>> Begin LISTED ENTRIES

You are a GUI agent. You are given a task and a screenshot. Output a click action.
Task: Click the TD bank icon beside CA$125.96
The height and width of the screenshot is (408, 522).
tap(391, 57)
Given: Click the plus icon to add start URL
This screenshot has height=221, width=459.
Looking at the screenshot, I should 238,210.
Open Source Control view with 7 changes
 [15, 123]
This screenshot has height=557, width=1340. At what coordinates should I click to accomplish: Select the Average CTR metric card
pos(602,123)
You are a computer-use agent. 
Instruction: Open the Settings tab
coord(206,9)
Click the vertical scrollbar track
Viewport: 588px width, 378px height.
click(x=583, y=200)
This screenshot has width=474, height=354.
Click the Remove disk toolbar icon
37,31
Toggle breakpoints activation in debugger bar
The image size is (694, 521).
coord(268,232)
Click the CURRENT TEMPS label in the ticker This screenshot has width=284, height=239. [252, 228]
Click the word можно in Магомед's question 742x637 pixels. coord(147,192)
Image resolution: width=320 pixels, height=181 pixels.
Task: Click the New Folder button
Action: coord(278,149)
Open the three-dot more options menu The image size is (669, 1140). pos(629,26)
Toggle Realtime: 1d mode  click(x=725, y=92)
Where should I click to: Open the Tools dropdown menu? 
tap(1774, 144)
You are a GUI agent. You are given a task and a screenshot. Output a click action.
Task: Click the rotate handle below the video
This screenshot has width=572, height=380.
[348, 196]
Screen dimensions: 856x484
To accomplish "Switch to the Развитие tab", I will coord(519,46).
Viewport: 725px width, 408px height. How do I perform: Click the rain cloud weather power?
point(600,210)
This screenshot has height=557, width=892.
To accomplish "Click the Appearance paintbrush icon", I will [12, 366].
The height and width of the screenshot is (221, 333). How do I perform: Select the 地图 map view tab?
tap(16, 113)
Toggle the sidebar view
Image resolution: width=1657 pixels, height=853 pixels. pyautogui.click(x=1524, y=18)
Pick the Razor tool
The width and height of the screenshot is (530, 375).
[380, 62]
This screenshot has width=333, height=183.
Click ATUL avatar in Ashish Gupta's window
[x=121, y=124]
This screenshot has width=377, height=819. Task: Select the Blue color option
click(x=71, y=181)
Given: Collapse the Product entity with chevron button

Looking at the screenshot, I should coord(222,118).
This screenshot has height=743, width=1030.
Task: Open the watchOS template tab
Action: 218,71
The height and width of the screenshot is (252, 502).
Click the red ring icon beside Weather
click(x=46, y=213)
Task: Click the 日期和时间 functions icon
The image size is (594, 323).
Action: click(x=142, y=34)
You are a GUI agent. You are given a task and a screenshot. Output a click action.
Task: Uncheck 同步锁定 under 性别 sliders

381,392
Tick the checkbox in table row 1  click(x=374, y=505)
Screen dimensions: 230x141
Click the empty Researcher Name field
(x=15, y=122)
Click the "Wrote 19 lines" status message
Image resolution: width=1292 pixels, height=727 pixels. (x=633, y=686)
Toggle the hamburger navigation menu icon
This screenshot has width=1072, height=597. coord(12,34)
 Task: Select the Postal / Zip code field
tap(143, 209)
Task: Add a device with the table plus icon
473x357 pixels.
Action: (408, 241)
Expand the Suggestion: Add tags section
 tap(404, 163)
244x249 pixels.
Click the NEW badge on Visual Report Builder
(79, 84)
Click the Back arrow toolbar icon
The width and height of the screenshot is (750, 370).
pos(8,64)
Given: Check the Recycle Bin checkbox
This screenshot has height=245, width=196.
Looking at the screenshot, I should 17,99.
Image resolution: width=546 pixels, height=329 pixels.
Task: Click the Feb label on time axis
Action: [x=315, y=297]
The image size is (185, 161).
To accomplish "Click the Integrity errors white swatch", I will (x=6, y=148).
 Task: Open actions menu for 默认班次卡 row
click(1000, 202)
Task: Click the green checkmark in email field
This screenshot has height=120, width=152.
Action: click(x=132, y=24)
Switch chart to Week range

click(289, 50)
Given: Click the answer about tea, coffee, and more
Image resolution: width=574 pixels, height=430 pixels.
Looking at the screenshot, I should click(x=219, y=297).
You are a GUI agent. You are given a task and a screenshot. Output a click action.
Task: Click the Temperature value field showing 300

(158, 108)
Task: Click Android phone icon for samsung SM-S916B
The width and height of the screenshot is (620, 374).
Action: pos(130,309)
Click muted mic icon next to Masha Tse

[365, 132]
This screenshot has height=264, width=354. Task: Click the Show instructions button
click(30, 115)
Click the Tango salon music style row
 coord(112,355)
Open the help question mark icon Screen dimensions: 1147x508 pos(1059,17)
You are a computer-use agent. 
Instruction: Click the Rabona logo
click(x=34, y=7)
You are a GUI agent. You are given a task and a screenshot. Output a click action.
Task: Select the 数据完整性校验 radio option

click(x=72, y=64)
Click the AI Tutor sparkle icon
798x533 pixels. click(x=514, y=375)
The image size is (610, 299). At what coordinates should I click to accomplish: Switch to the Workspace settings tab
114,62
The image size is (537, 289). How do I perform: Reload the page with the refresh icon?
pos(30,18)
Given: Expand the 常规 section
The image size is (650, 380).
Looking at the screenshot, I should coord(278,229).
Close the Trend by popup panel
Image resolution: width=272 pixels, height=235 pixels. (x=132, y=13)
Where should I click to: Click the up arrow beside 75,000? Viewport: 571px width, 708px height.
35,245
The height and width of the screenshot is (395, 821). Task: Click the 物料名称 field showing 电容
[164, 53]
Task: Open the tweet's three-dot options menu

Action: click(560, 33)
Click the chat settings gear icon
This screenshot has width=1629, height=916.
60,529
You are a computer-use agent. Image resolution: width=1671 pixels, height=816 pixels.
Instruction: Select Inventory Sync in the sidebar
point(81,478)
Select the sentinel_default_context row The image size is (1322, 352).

>> End LISTED ENTRIES

EXERCISE REQUIREMENTS:
Starting with the first line of the records and going on through the line with "tap(391, 57)", write those lines out again in full, requests included, and shift every coordinate in the answers up by 96.

WORKED SOLUTION:
You are a GUI agent. You are given a task and a screenshot. Output a click action.
Task: Click the TD bank icon beside CA$125.96
The height and width of the screenshot is (408, 522).
tap(487, 153)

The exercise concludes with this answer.